Pastor Paul's Journey
From the battlefields of the Marine Corps to the battlefield of addiction, and finally to the peace found in Christ.

"The fire that once threatened to consume me became the forge that would reshape me."
— Pastor Paul Bergeron
A Warrior's Beginning
Paul Bergeron didn't choose an easy path. At eighteen, he raised his right hand and swore an oath to defend his country. He became a United States Marine—not just any Marine, but a Sergeant who would eventually lead an Explosive Ordnance Disposal (EOD) team. In the world of military specialties, EOD is among the most dangerous. These are the men and women who walk toward what others run from. They defuse bombs. They clear minefields. They save lives by putting their own on the line, every single day.
The Invisible Wounds
War leaves scars—some visible, most hidden. For Paul, the repeated exposure to explosions took its toll. Each blast, each near-miss, each time the ground shook beneath his boots, his brain absorbed the impact. Traumatic Brain Injuries (TBIs) accumulated like debt he couldn't see but would one day have to pay. The headaches came first. Then the confusion. The mood swings. The feeling that his mind was betraying him. But Marines don't complain. Marines don't quit. So Paul pushed through, carrying wounds no one could see.
The Slow Descent
When the uniform came off, the struggle intensified. The structure of military life was gone. The brotherhood, the purpose, the daily mission—replaced by silence. Paul did what so many veterans do: he reached for something to numb the pain. Alcohol became his escape, his medication, his prison. What started as a drink to take the edge off became a twelve-year battle with alcoholism. He lost relationships. He lost opportunities. He lost himself. Each morning, he told himself he'd stop. Each night, he broke that promise. The man who had faced bombs without flinching couldn't face himself without a bottle.
Rock Bottom
There's a moment in every addict's story—a moment when the walls close in and there's nowhere left to run. For Paul, that moment came after years of spiral. He was broken. Empty. The warrior who had once led men into danger couldn't lead himself out of darkness. He had two choices: continue down the path toward destruction, or reach out for help. In his darkest hour, when pride finally shattered, Paul made the hardest decision of his life. He asked for help.

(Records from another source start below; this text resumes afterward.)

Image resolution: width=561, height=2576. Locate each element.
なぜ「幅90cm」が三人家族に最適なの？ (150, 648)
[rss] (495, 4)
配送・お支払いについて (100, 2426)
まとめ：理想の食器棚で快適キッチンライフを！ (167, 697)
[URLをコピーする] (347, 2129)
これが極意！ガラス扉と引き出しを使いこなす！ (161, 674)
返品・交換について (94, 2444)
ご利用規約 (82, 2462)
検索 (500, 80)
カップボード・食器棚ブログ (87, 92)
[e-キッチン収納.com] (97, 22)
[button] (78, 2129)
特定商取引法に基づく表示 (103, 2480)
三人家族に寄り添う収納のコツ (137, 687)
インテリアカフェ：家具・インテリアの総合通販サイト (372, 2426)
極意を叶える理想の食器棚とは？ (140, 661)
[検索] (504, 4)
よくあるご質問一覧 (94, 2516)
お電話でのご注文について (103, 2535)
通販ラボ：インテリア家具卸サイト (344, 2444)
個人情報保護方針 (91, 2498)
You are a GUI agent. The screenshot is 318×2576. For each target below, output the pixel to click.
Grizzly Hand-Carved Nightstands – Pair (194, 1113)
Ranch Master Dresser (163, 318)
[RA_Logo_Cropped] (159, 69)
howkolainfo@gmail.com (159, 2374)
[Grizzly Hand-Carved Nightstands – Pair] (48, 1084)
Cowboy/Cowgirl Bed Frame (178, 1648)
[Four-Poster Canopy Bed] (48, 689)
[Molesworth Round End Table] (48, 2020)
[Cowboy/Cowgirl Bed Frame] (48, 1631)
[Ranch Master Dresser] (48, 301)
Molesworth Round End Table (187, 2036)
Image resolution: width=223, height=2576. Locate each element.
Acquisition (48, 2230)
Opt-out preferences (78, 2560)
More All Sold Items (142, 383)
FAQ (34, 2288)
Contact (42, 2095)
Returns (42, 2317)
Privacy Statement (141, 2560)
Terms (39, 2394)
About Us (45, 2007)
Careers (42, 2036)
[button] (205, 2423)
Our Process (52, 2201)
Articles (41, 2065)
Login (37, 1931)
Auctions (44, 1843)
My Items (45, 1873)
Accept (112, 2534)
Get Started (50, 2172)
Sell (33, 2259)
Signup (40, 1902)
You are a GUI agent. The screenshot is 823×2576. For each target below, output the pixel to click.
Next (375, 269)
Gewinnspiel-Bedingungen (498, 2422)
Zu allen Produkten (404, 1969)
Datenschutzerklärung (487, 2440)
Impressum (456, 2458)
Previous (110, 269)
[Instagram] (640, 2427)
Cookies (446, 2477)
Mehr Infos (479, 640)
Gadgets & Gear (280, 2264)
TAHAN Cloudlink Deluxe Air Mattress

The Hand That Reached Back
When Paul reached out, he found more than human hands waiting—he found the hand of God. In the rooms of recovery, surrounded by others who understood his pain, Paul encountered Jesus Christ in a way he never had before. Not as a distant deity, but as a Savior who had also been broken, who also bore scars, who understood suffering on the deepest level. Through the 12 Steps, through Scripture, through the community of believers, Paul began to heal. The fire that once threatened to consume him became the forge that would reshape him.
Forged in Fire
Today, Pastor Paul Bergeron stands as living proof that no life is beyond redemption. The same hands that once defused bombs now extend grace to the broken. The same mind that carried the weight of war now carries the light of Christ. The Foundry Triune Christian Ministry was born from Paul's journey—a ministry that understands the furnace because its founder walked through it. This is not a church for the perfect. This is Ekklesia for the wounded, the weary, and the war-torn. This is where raw metal becomes refined. This is The Foundry.
"We believe transformation happens through surrender, obedience, and relationship with Jesus Christ. We believe that no life is beyond redemption, no past beyond forgiveness, and no person beyond God's reach."